## Task
Each record must be copied in full and unchanged; any image it holds is excluded.
────────────────────────────────────────
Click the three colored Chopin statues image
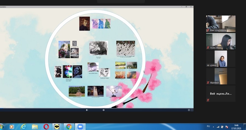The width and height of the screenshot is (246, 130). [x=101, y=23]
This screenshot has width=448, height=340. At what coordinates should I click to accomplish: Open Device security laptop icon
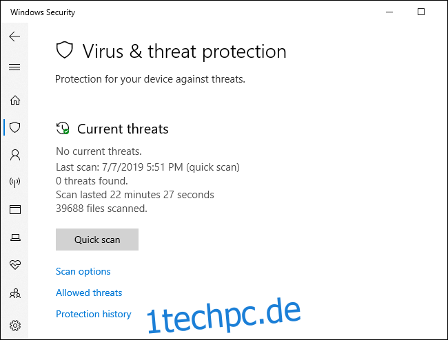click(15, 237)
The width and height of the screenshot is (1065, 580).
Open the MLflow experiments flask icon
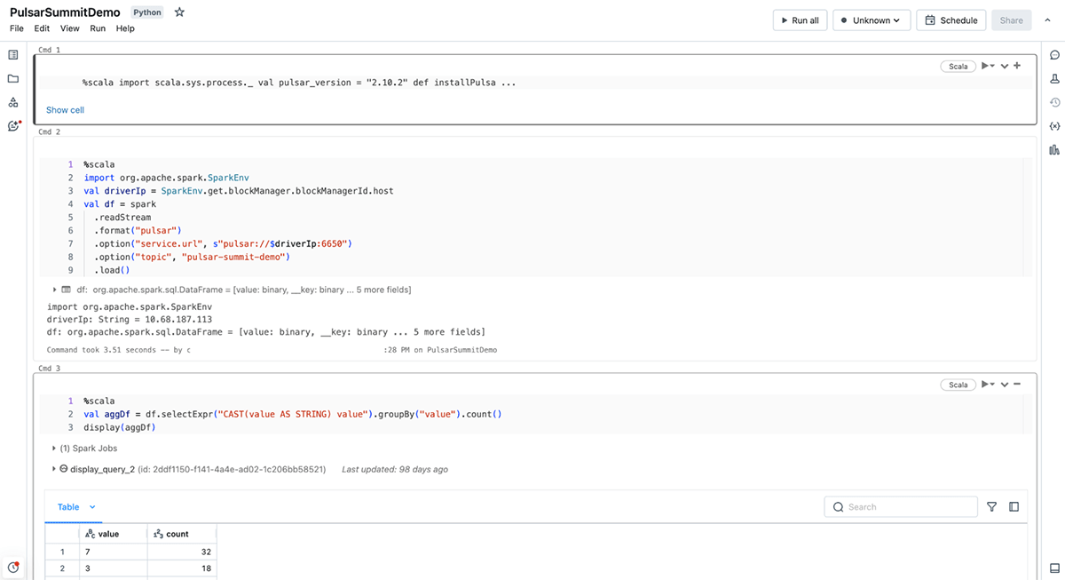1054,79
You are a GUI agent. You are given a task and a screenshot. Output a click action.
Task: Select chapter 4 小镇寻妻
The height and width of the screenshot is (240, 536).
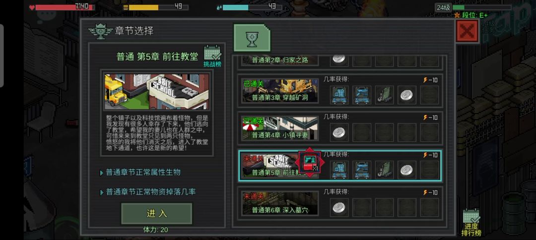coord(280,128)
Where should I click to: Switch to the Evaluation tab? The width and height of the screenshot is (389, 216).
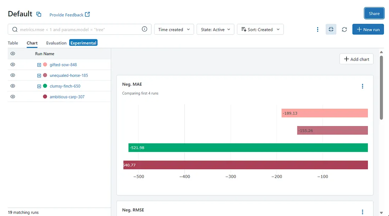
────────────────────────────────────────
## Output for this task
Click the three colored Chopin statues image
The width and height of the screenshot is (246, 130). [x=101, y=23]
This screenshot has width=448, height=340. At what coordinates should I click to accomplish: Open Device security laptop icon
click(15, 237)
The width and height of the screenshot is (1065, 580).
Open the MLflow experiments flask icon
1054,79
You are a GUI agent. You are given a task and a screenshot. Output a click action.
Task: Select chapter 4 小镇寻妻
The height and width of the screenshot is (240, 536).
coord(280,128)
Where should I click to: Switch to the Evaluation tab? The width and height of the screenshot is (389, 216).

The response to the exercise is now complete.